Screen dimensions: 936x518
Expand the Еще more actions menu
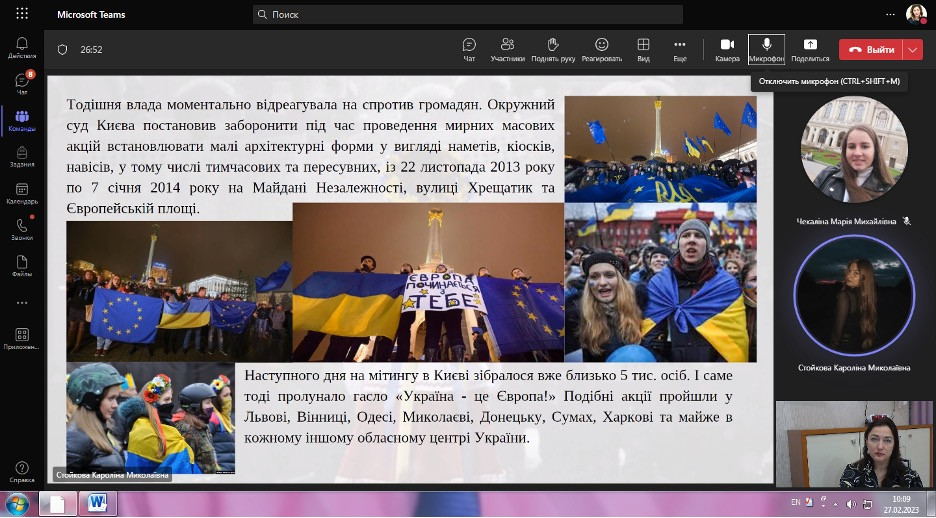click(x=680, y=48)
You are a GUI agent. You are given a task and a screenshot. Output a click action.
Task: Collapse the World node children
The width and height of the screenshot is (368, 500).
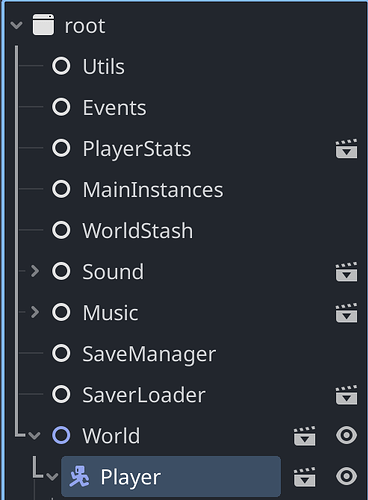(34, 435)
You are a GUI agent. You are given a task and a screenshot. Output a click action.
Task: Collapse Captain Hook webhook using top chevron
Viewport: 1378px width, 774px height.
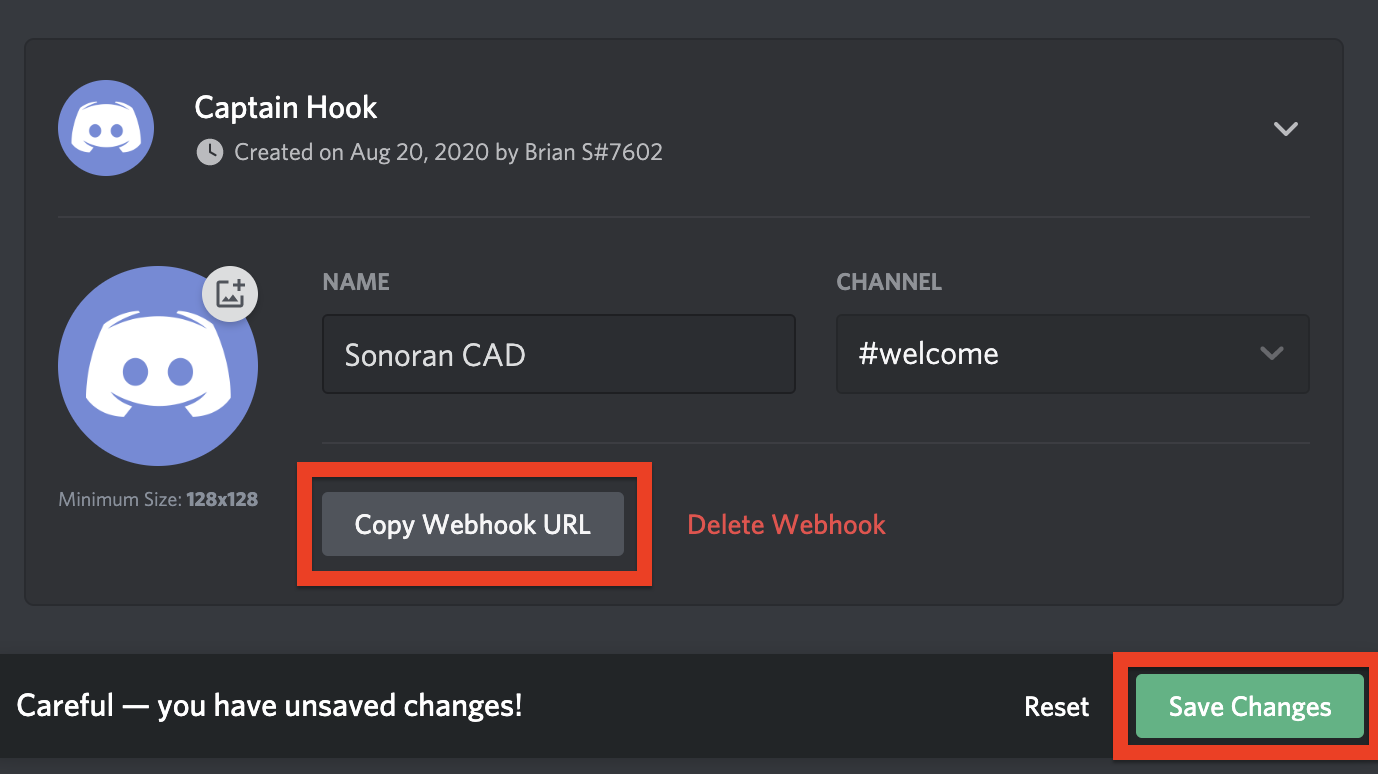[1285, 129]
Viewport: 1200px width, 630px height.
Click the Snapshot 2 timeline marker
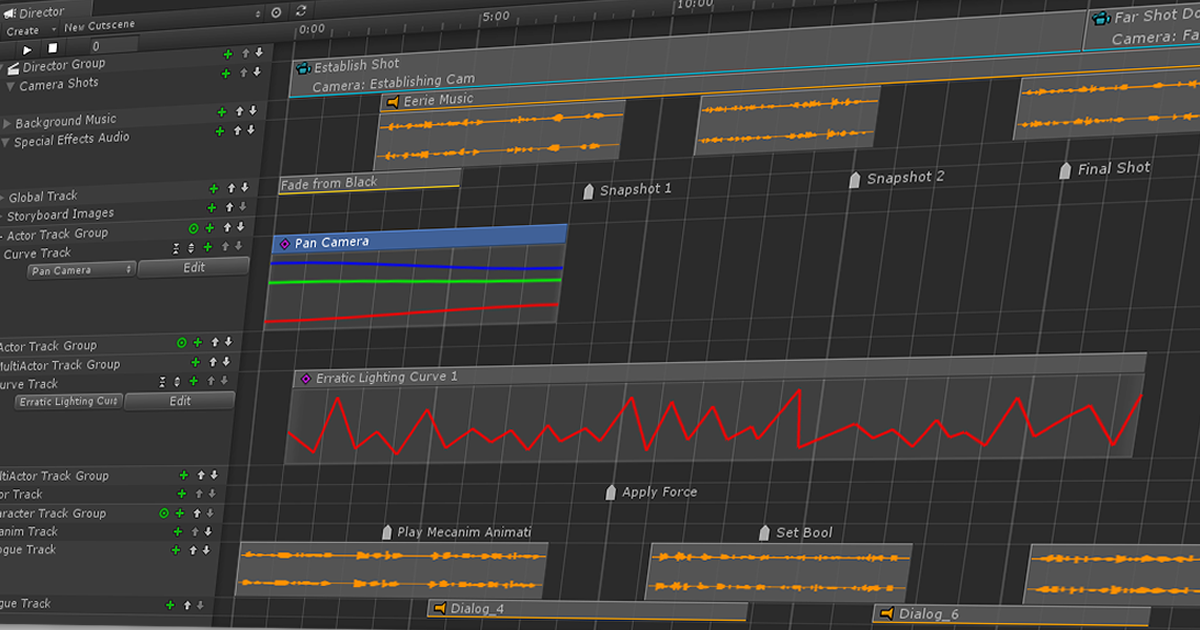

········

* **EXERCISE GOAL**: In the copy, no pictures are to appear; write out exactly the lines from the one containing "Viewport: 1200px width, 630px height." through the end of the listing above and no further lines.

* **RESULT BELOW**:
Viewport: 1200px width, 630px height.
Click the Snapshot 2 timeline marker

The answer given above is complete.